The list of names can be the exact value, or you can also use a shell style glob expression to match a set of names.

apiVersion: secrets.educates.dev/v1beta1
kind: SecretInjector
metadata:
  name: registry-credentials
spec:
  rules:
  - sourceSecrets:
      nameSelector:
        matchNames:
        - registry-credentials
    targetNamespaces:
      nameSelector:
        matchNames:
        - developer-*

Rather than matching namespaces by their name, you can match any labels on a namespace by setting targetNamespaces.labelSelector.matchLabels:

apiVersion: secrets.educates.dev/v1beta1
kind: SecretInjector
metadata:
  name: registry-credentials
spec:
  rules:
  - sourceSecrets:
      nameSelector:
        matchNames:
        - registry-credentials
    targetNamespaces:
      labelSelector:
        matchLabels:
          developer-namespace: ""

Or if more flexible matching of labels is required, you can supply a list of expressions by setting targetNamespaces.labelSelector.matchExpressions.

apiVersion: secrets.educates.dev/v1beta1
kind: SecretInjector
metadata:
  name: registry-credentials
spec:
  rules:
  - sourceSecrets:
      nameSelector:
        matchNames:
        - registry-credentials
    targetNamespaces:
      labelSelector:
        matchExpressions:
        - key: developer-namespace
          operator: In
          values:
          - ""

For an expression the list of operators is In, NotIn, Exists and DoesNotExist. For In and NotIn a non empty list of values must be supplied. The Exists and DoesNotExist only pertain to the existance of the label key.

When targeting a specific namespace and the namespace is deleted, then recreated, the rule will still match the new instance of the namespace if selectors match the new instance of the namespace, even though it may notionally be used for a different purpose and the secret shouldn’t be copied there.

If you need to ensure that secrets should only be injected into service accounts in context of that specific instance of the namespace, and not a future version of the namespace created subsequent to its deletion, you can require the namespace have a specific uid by setting targetNamespaces.uidSelector.

apiVersion: secrets.educates.dev/v1beta1
kind: SecretInjector
metadata:
  name: registry-credentials
spec:
  rules:
  - sourceSecrets:
      nameSelector:
        matchNames:
        - registry-credentials
    targetNamespaces:
      uidSelector:
        matchUIDs:
        - 9b030c48-b773-4ffb-9d8f-7eacf7dbcfbe

The uid should be that set by Kubernetes in the metadata section of the namespace resource.
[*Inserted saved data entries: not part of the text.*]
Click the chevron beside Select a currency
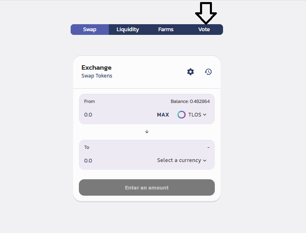 pyautogui.click(x=205, y=160)
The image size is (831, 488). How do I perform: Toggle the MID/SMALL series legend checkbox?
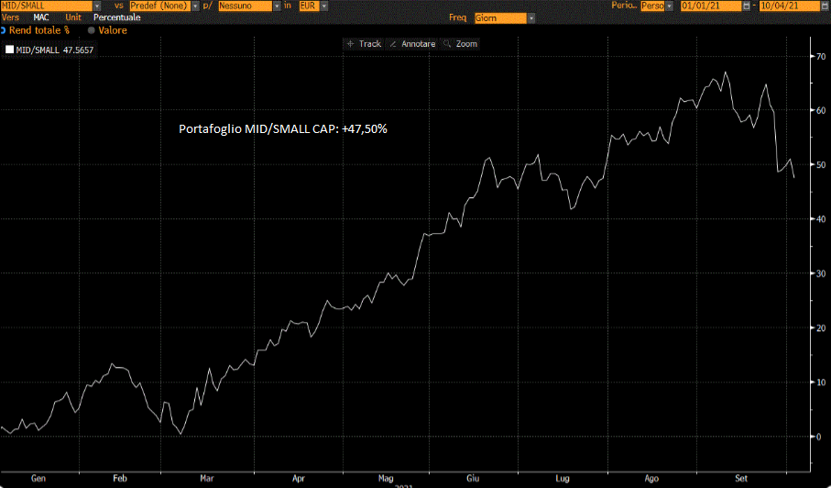[10, 50]
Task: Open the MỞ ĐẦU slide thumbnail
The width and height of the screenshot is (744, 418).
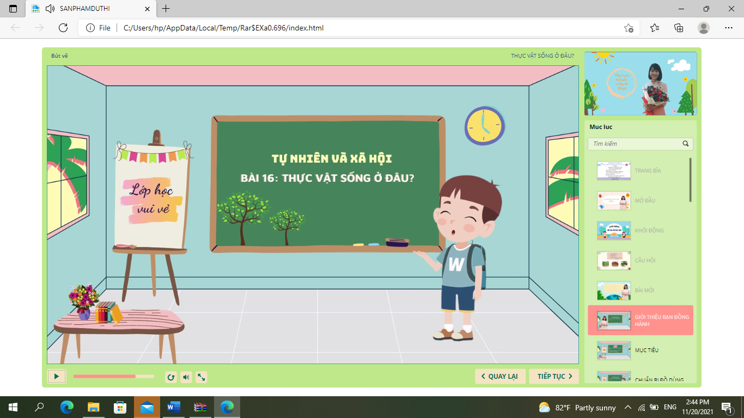Action: point(614,200)
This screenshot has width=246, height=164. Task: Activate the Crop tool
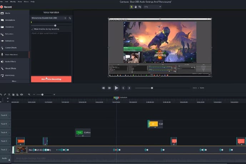140,6
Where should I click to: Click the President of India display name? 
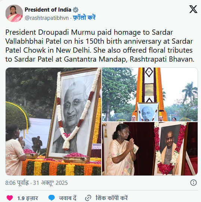[x=48, y=10]
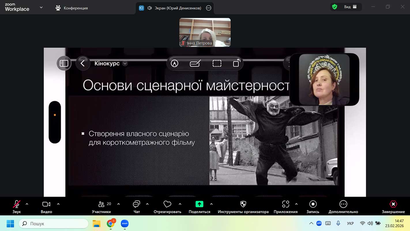Open Инструменты организатора shield icon

pyautogui.click(x=243, y=204)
Kubernetes reserved namespaces

Although it was originally said that where no selectors are specified which target specific namespaces, that all namespaces are targeted, this isn’t actually the case. Instead if no nameSelector is specified, it defaults to the equivalent of:

apiVersion: secrets.educates.dev/v1beta1
kind: SecretInjector
metadata:
  name: registry-credentials
spec:
  rules:
  - sourceSecrets:
      nameSelector:
        matchNames:
        - registry-credentials
    targetNamespaces:
      nameSelector:
        matchNames:
        - !kube-*

That is, neither kube-public, kube-system or other namespaces starting with kube- will be targeted, they being generally reserved by Kubernetes itself. The ! before the names indicates the namespace will be excluded.
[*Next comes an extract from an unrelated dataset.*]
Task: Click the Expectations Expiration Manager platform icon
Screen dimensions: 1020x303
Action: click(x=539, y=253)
If you need to target these namespaces, you will need to list them explicitly using matchNames, which will negate the default. When using labelSelector and you need to exclude certain namespaces even though it may have matching labels, you can list those namespaces in matchNames with the leading ! to have them excluded. When overriding matchNames to list excluded namespaces, you will need to manually include the exclusion for kube-public and kube-system if necessary.

Multiple selectors for reosurces

More than one type of selector can be listed under sourceSecrets, serviceAccounts and targetNamespaces, in which case all selectors must match else nothing will be done in respect of the secret, service account or namespace.

Multiple rules for injecting secrets

The rules property is a list, so rules for more than one secret can be specified in the one custom resource.

Deletion of the target secret

The name of a secret is not removed from the list of image pull secrets in a service account if the secret is removed or rules change meaning it would no longer have been added.